> Work item: Go through the records below and show every line with the string "agent".

> Data to process:
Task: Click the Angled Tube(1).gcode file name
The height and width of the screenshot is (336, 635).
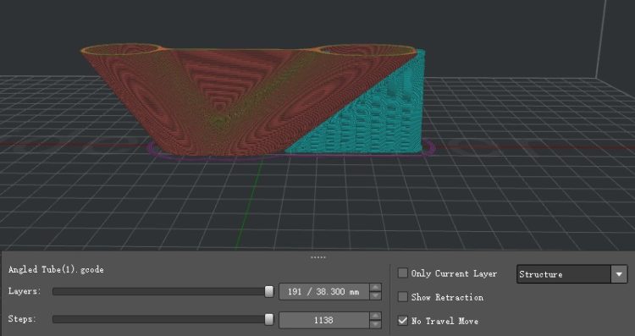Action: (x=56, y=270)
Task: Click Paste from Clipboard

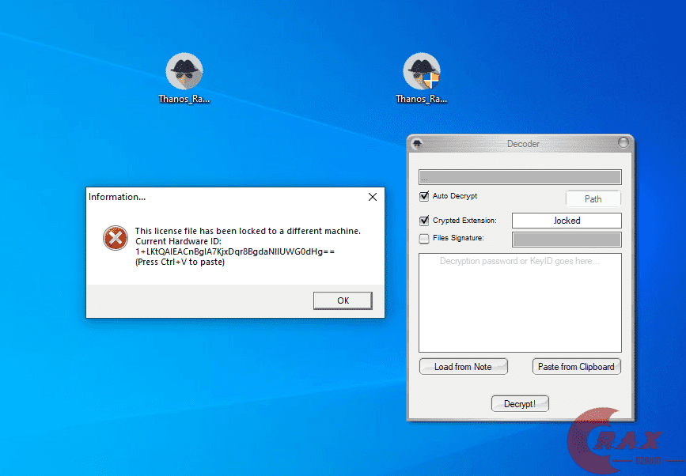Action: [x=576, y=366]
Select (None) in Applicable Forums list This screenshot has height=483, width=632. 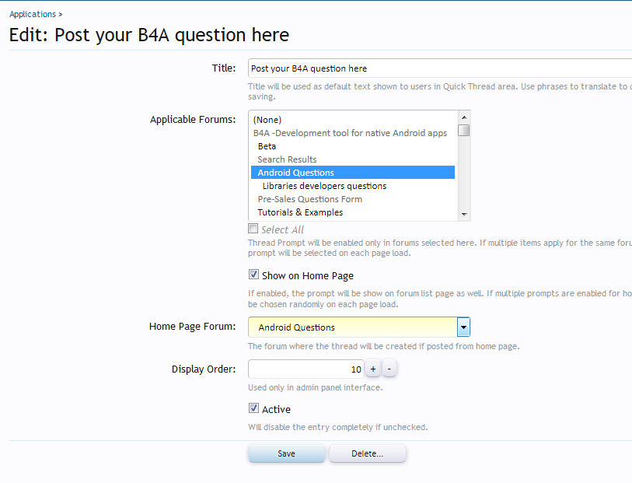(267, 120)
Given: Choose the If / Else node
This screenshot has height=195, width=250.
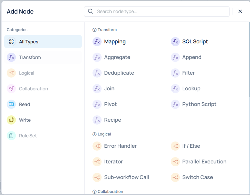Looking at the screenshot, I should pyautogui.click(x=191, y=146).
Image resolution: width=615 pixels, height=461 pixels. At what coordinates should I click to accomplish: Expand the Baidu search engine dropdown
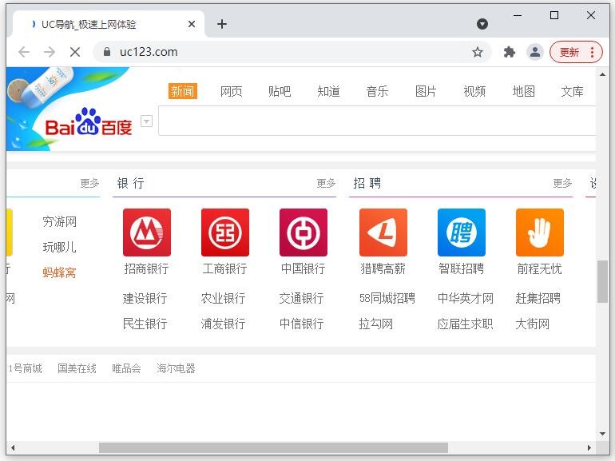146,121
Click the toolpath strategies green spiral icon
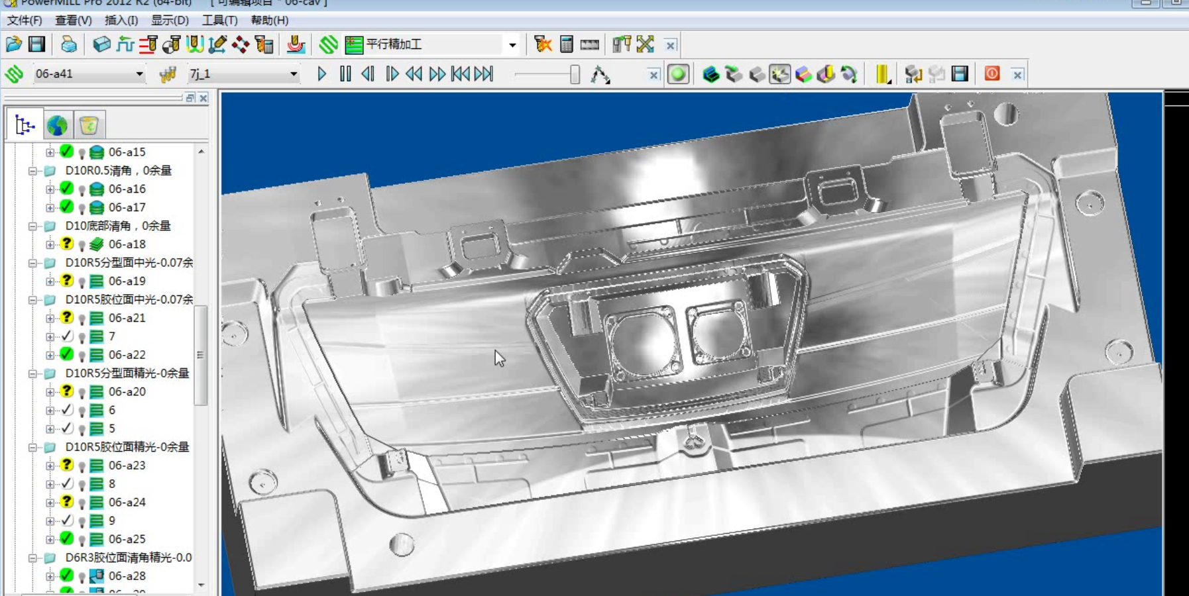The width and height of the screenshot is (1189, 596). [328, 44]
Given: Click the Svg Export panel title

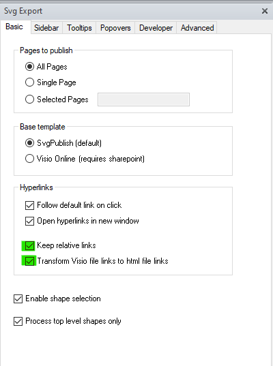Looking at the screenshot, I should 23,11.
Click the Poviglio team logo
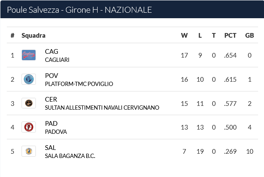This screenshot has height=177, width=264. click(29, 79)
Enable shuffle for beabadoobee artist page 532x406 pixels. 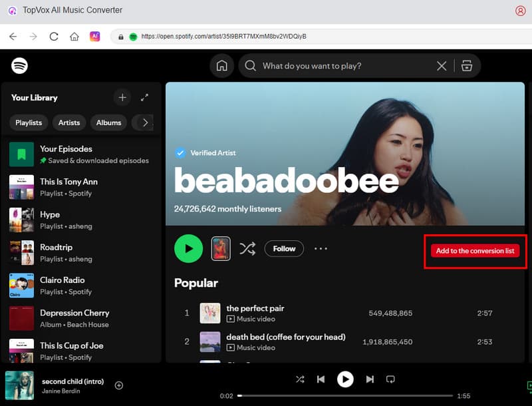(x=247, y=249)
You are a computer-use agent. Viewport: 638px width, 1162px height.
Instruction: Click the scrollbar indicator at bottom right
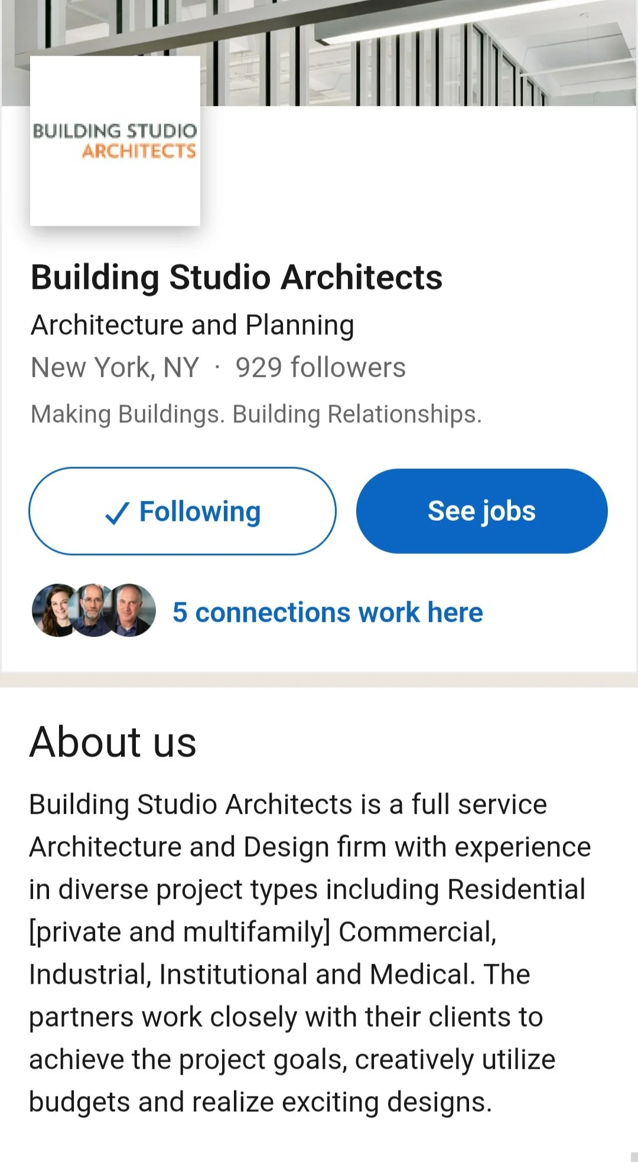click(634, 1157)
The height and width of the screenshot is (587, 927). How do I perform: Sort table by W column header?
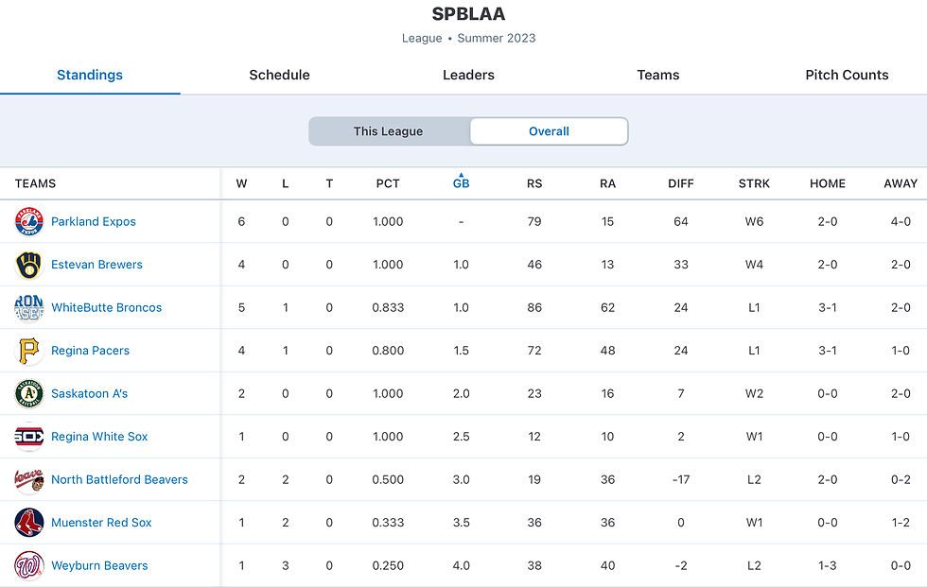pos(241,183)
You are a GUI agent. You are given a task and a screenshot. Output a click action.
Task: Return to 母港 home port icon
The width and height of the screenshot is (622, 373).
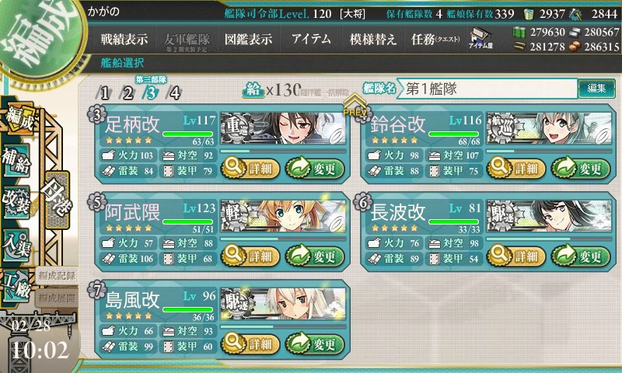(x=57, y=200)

> Answer below:
You are a computer-use agent. Viewport: 638px width, 1162px height.
You are a GUI agent. You are given a task and a screenshot. Output a click action.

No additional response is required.